* _TEKS BACAAN_
----
Jakarta (ANTARA) - Kepala Badan Perencanaan Pembangunan Nasional (Bappenas) Suharso Monarfa berharap pertumbuhan ekonomi yang ditargetkan mencapai 5,2 sampai 5,5 persen year on year pada 2022 dapat merata di seluruh wilayah Indonesia.
Pada 2021 perekonomian belum pulih merata karena beberapa wilayah seperti Bali dan Papua Barat masih mengalami kontraksi, sementara wilayah lain seperti Maluku Utara, Papua, dan Sulawesi Tengah telah tumbuh di atas 10 persen.
"Subsektor industri juga masih ada yang terkontraksi sedemikian rupa," katanya pada Diskusi Publik Forum Masyarakat Statistik yang dipantau di Jakarta, Senin.
Indonesia juga menghadapi scarring effect akibat COVID-19 berupa penurunan produktivitas, hilangnya pekerjaan, hilangnya hasil belajar, pemulihan dunia usaha yang lambat, serta sistem kesehatan nasional yang mesti dibenahi.
Selain itu, lanjutnya, terdapat penyebaran COVID-19 varian Omicron yang lebih cepat dari varian lain, meski gejala penyakit yang ditimbulkan tidak separah varian Delta.
"Perekonomian global diperkirakan akan melambat pada 2022 dan 2023 yang menimbulkan resiko hard landing bagi negara berkembang," imbuhnya.
China juga mempercepat peralihan kepada Energi Baru dan Terbarukan (EBT) karena ingin segera mencapai target emisi karbon nol dengan perkembangan teknologi yang telah memadai.
Namun pada saat yang sama peralihan ini akan mengganggu kinerja perusahaan yang masih menghasilkan emisi karbon.
Sementara itu Bank sentral Amerika Serikat, Federal Reserve (Fed) akan menaikkan suku bunga dan melakukan tapering off yang berpotensi menyebabkan capital outflow bagi Indonesia.
"Namun mudah-mudahan kita dapat lebih tahan menghadapi perkembangan The Fed," kata Kepala Bappenas Suharso Monoarfa.
----
* _DATA_
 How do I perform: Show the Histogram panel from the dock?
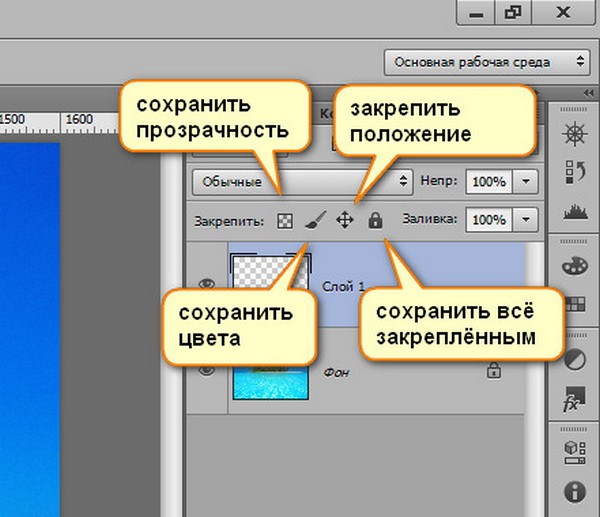pyautogui.click(x=574, y=210)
----
* _YANG HARUS DIKERJAKAN_
a) Jawablah pertanyaan berikut berdasarkan teks bacaan.
(i) Berapa target pertumbuhan ekonomi Indonesia pada 2022?
(ii) Wilayah mana saja yang masih mengalami kontraksi pada 2021?
(iii) Langkah apa yang akan diambil Federal Reserve?
b) Sebutkan semua bentuk scarring effect akibat COVID-19 yang dihadapi Indonesia menurut teks bacaan.
c) Perbarui bagian teks bacaan yang dibuka dengan kata-kata "China juga mempercepat" dan ditutup dengan "yang telah memadai.". Ganti "China" dengan "Tiongkok".

* _HASIL LATIHAN_
a)
(i) 5,2 sampai 5,5 persen year on year.
(ii) Bali dan Papua Barat.
(iii) Menaikkan suku bunga dan melakukan tapering off.

b)
- Penurunan produktivitas
- Hilangnya pekerjaan
- Hilangnya hasil belajar
- Pemulihan dunia usaha yang lambat
- Sistem kesehatan nasional yang mesti dibenahi

c)
Tiongkok juga mempercepat peralihan kepada Energi Baru dan Terbarukan (EBT) karena ingin segera mencapai target emisi karbon nol dengan perkembangan teknologi yang telah memadai.